Daniel Terdiman
When Cory Doctorow visited last weekend's OpenTech conference in London, he was stunned to see a box about the size of a 1990 VCR boasting some pretty futuristic capabilities.
The box was a prototype of a digital video recorder from Ascot start-up Promise TV that can record and index an entire week's worth of digital-television programming.
To Doctorow, an editor of the popular culture blog BoingBoing and the Electronic Frontier Foundation's European outreach coordinator, Promise TV has broken impressive new ground with its DVR, which it plans to unveil next month.
"There wasn't a jaw in the room that wasn't scraping the floor during the demo," he said. "It was genuinely futuristic."
Dominic Ludlam, Promise TV's lead developer, said the project was commissioned by the BBC and uses commodity PC hardware, including a bank of hard drives totalling 3.2 terabytes.
At the end of the week, new programming overwrites previous programmes, although those recordings can be archived on separate storage devices.
"This method of recording transmitted television completely removes the need for viewers to preselect programmes they wish to record or watch," said Ludlam. "This could well herald a change in the way we watch television. No longer need there be any peak viewing time or head-to-head competition between channels."
Not everyone is as impressed as Doctorow, however. Chris Rowen, a research analyst at SunTrust Robinson Humphrey Capital Markets, said Promise TV sounds like little more than a souped-up TiVo personal recording device.

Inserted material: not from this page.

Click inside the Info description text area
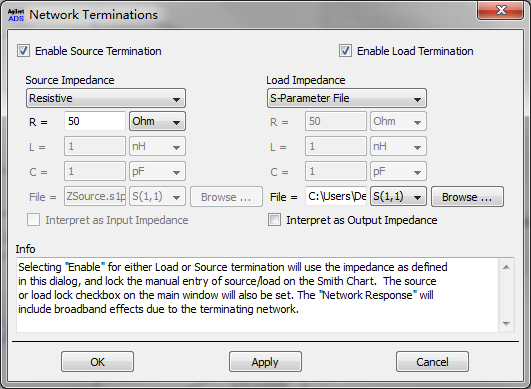pos(257,295)
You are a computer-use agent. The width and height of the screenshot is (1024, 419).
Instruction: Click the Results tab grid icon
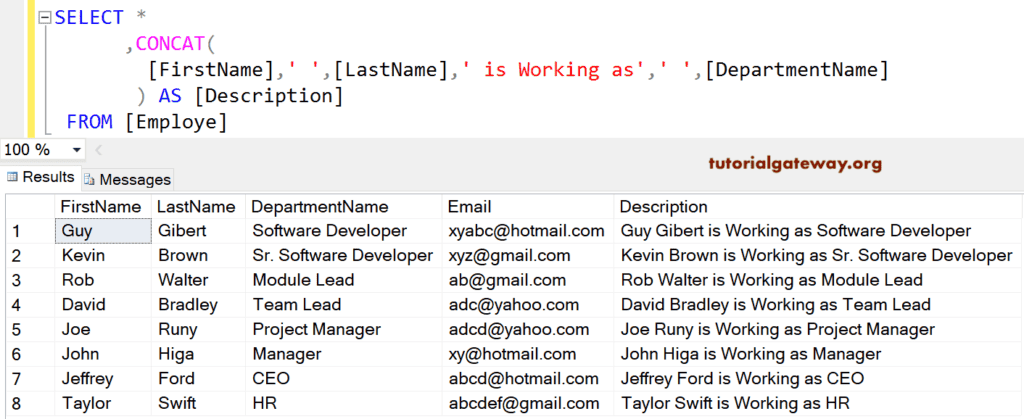(x=13, y=177)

"They're compensating for the fact that they don't have advanced listings by recording everything and then indexing it after the fact," Rowen said. "That obviously is not going to work in an 80-channel environment. So they're not bringing anything new to the table on indexing."
But Doctorow remains floored by what he saw. He said that not long ago, the notion of TiVo recording 15 hours of television was revolutionary. And now, he said, technology has reached the point where it's possible to imagine recording 30, 60 or even 90 days of programming.
"It becomes like a Wayback Machine for television," he said.